Sound Level Meter - Penjelasan Detail tentang Polarisasi Mikrofon Kondensor
Prinsip mikrofon kondensor umum: muat tegangan bias ke mikrofon kondensor melalui resistor resistansi tinggi, pantau perubahan tegangan di kedua ujung resistor, dan dapatkan sinyal suara. DC, biasanya 200V. Yang disebut "0V", yaitu mikrofon elektret, sudah diisi sebelumnya dengan tegangan tertentu pada diafragma kapasitor (tidak akan bocor untuk waktu yang lama), dan tidak perlu menerapkan tegangan bias eksternal saat menggunakannya. Mikrofon jenis ini umumnya dilengkapi dengan tabung efek medan di dalamnya, dan kapasitor dihubungkan antara gerbang dan sumber. Polarisasi dielektrik mengacu pada fenomena bahwa dielektrik menunjukkan sifat listrik di bawah aksi medan listrik eksternal. Tidak ada muatan bebas di dalam media isolasi yang ideal, dan selalu ada sejumlah kecil muatan bebas di dalam dielektrik yang sebenarnya, yang menyebabkan kebocoran dielektrik.
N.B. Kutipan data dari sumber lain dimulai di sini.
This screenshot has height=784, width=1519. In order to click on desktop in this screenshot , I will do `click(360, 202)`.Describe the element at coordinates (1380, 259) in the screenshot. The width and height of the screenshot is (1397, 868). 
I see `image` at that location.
Secara umum, muatan terikat positif dan negatif di dalam dielektrik tanpa aksi medan listrik rata-rata membatalkan satu sama lain, dan tidak menunjukkan sifat listrik secara makroskopis. Di bawah aksi medan listrik eksternal, pergerakan lokal muatan terikat mengarah ke tampilan makroskopis sifat listrik, dan munculnya muatan pada permukaan dan bagian dalam dielektrik disebut polarisasi. Muatan yang dihasilkan disebut muatan terpolarisasi. Muatan terpolarisasi ini mengubah medan listrik asli. Kapasitor yang diisi dengan dielektrik memiliki kapasitansi yang lebih besar daripada kapasitor vakum karena polarisasi dielektrik.
Polarisasi mengacu pada fenomena bahwa benda-benda mengalami polarisasi dalam kondisi tertentu, membuat sifatnya menyimpang dari keadaan semula. Seperti polarisasi molekul (peningkatan momen dipol), polarisasi foton (polarisasi), polarisasi elektroda, dll. Mencirikan sifat vektor medan listrik (atau vektor medan magnet) dari gelombang bidang seragam yang menunjuk ke perubahan dalam ruang, dan ditentukan oleh lintasan ujung vektor medan listrik E gelombang sinus pada titik tertentu. Secara optik disebut polarisasi. Menurut karakteristik lintasan vektor medan listrik, dapat dibagi menjadi tiga jenis: polarisasi linier, polarisasi melingkar, dan polarisasi elips. Karena ada hubungan yang jelas antara arah H dan arah E, tidak perlu menggambarkan karakteristik H secara terpisah.